Enquanto ele cobria minha boca, eu tentava gritar exasperada, torcendo para que alguém aparecesse àquela rua deserta, mas não foi o bastante para que ele me estrangulasse seguidamente com a corda. Fui asfixiada até perder a respiração e o desmaio se seguiu junto com minha vida desflorada. No meio do ato, acordei tonta e o encarei sobre mim. Estava com as roupas rasgadas e me encontrava em uma sala escura. Não fazia ideia de onde estava. A penetração dolorida se fazia rapidamente, e, enquanto gemia agoniada, tentava me soltar de seu asqueroso corpo colado ao meu com suor. Ele me arranhava. As unhas cravando em minha pele com força. Encarei em sua face um sorriso doentio, cruel. Ao tentar me soltar, mordi suas mãos que cobriam minha boca arrancando um pedaço de sua carne. Gritando de dor, pelo ferimento que o infringi, ele me prendeu pelo pescoço com seu braço, me enforcando novamente. Em seguida, jogou minha cabeça com força ao chão, emitindo uma sonora pancada.

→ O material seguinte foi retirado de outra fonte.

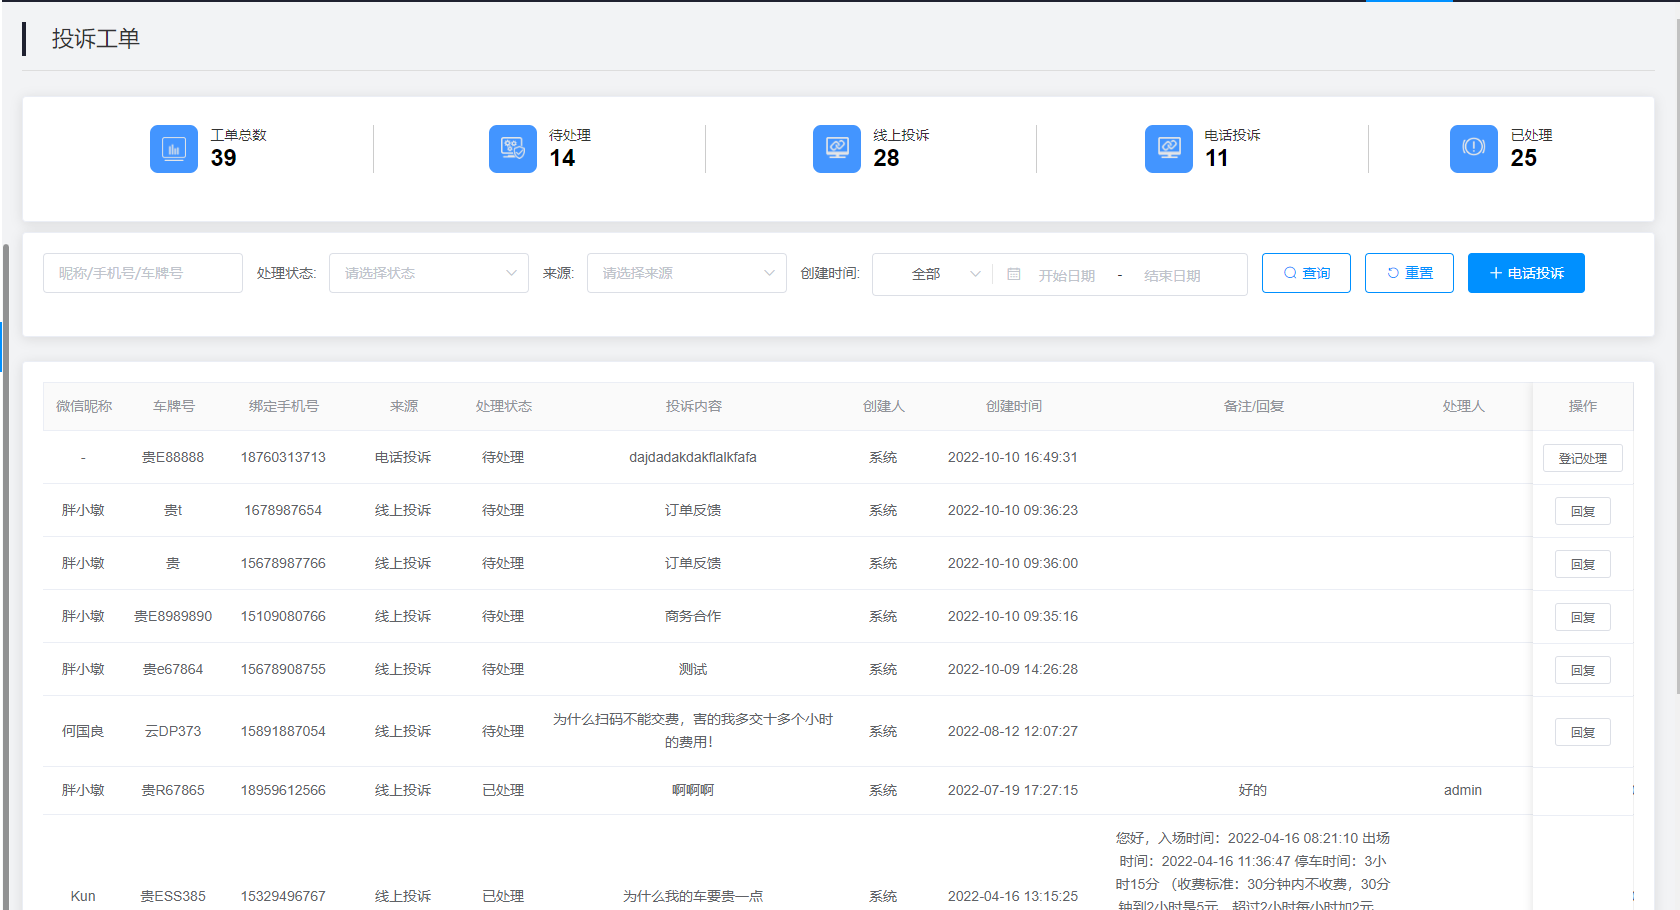Viewport: 1680px width, 910px height.
Task: Open the 处理状态 dropdown
Action: click(x=428, y=273)
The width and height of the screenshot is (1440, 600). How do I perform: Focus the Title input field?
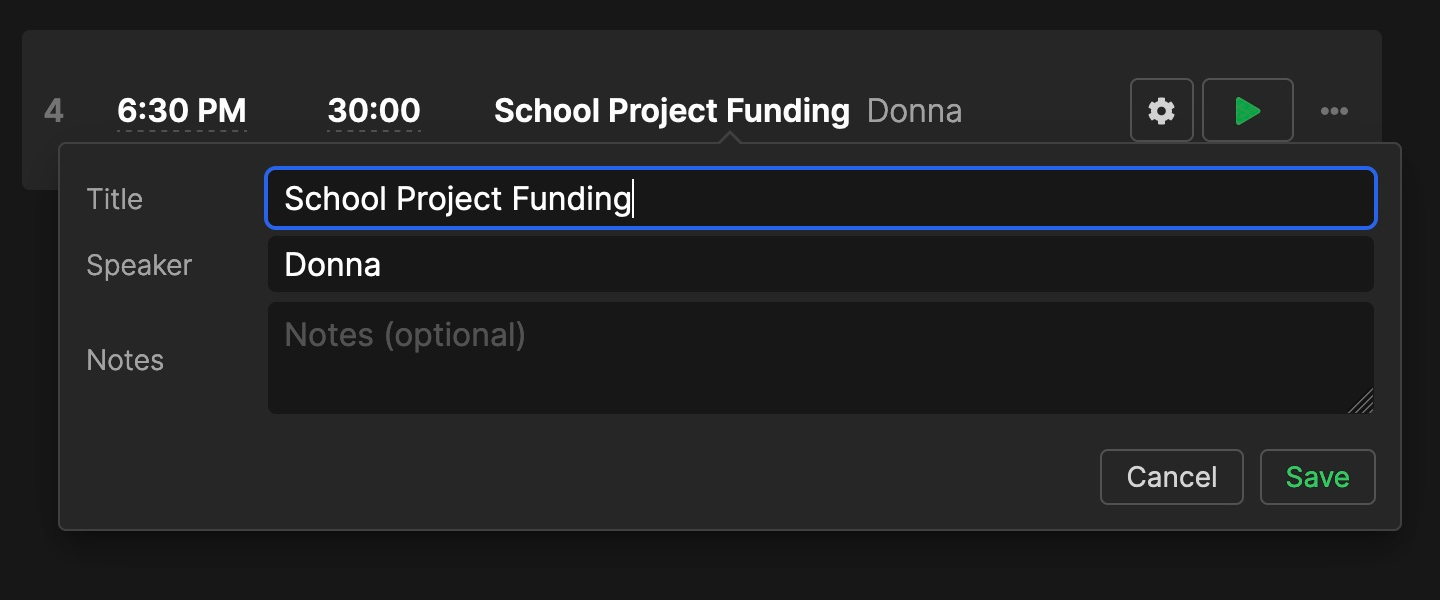820,199
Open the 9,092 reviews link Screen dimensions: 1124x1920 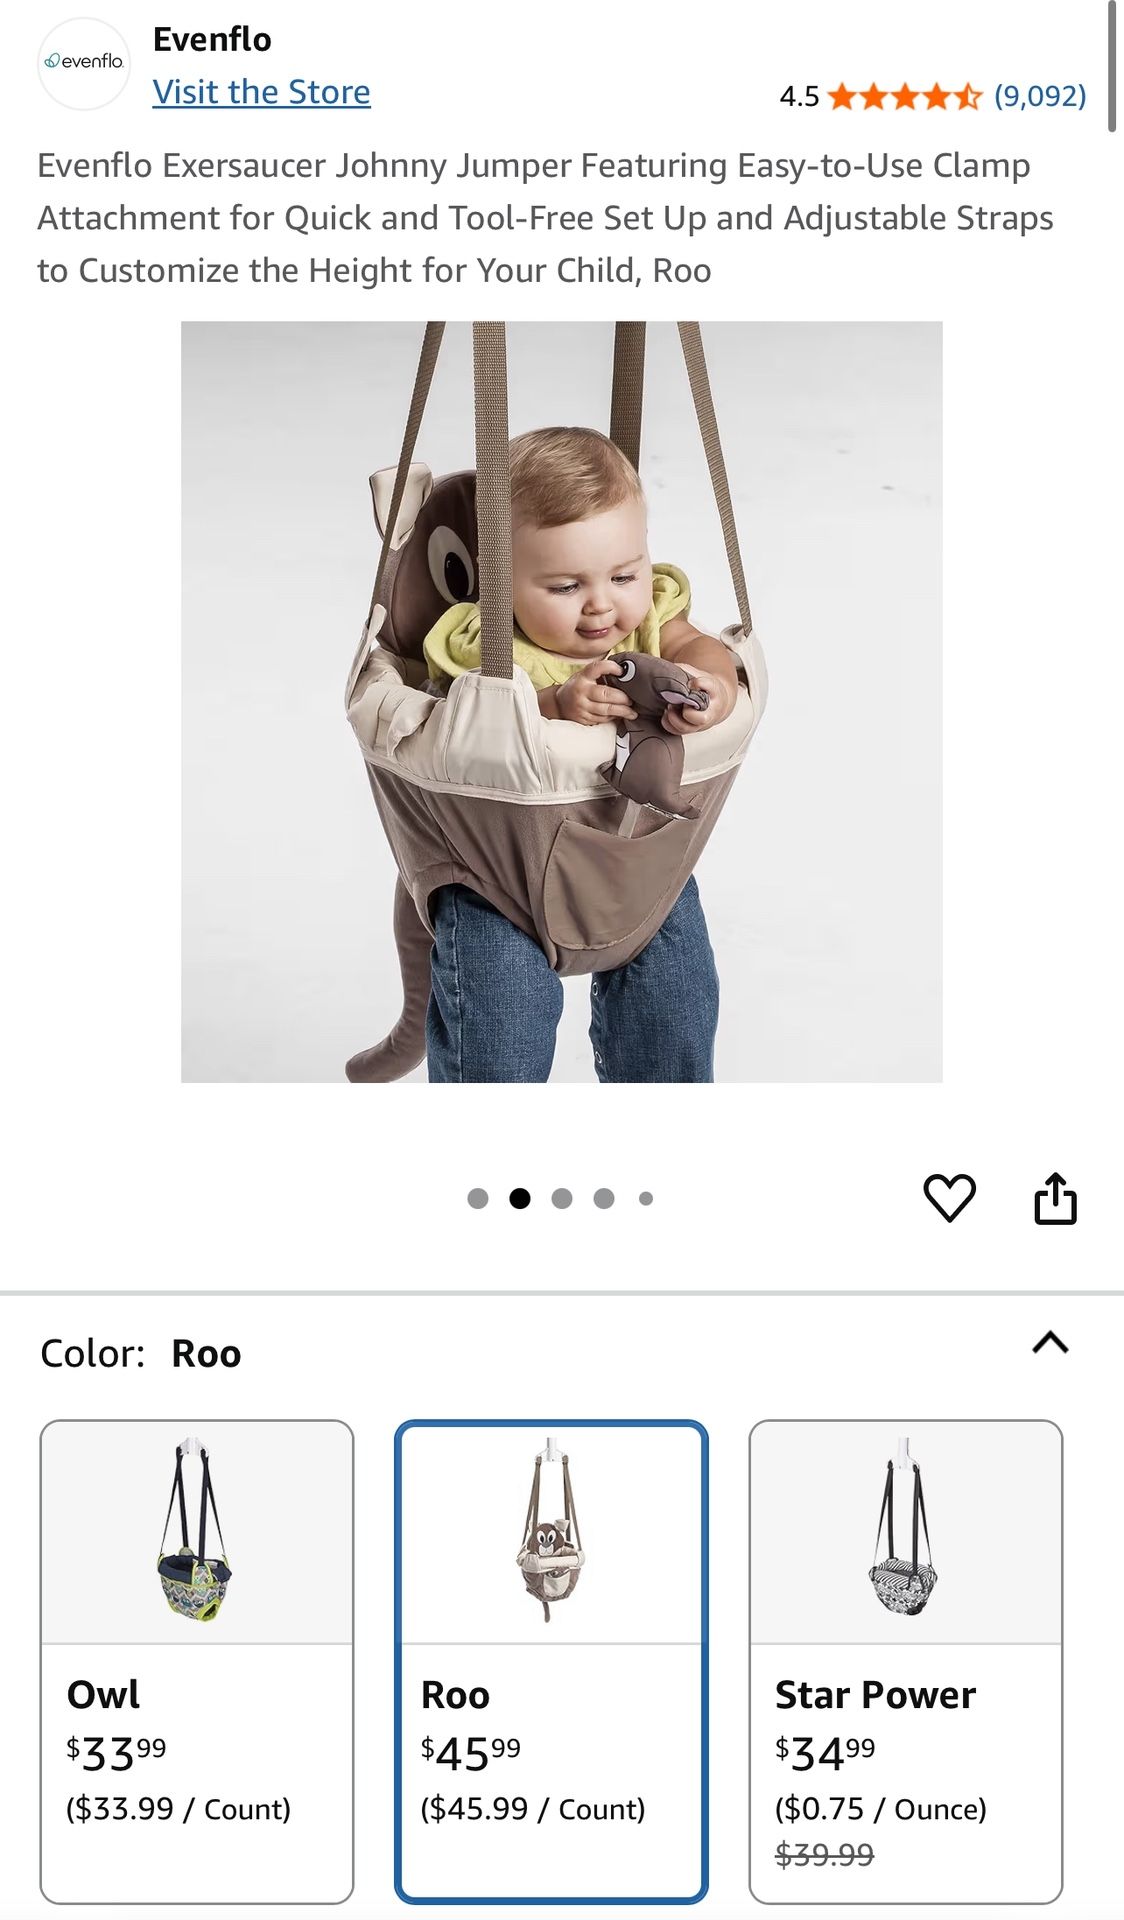pyautogui.click(x=1040, y=96)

Foi rápido e brando, mas o medo e o terror ficaram impregnados em mim mesmo após o fim. Achei que aquilo nunca fosse acabar, mesmo que tenham sido apenas alguns minutos, me pareceu a eternidade. E vendo o meu horizonte infernal agora, sei que para mim tanto faz, já que o que encontro à minha frente é o seguimento de minha triste vida. Minhas ilusões de mudança morreram comigo. Não tenho mais objetivos de existência.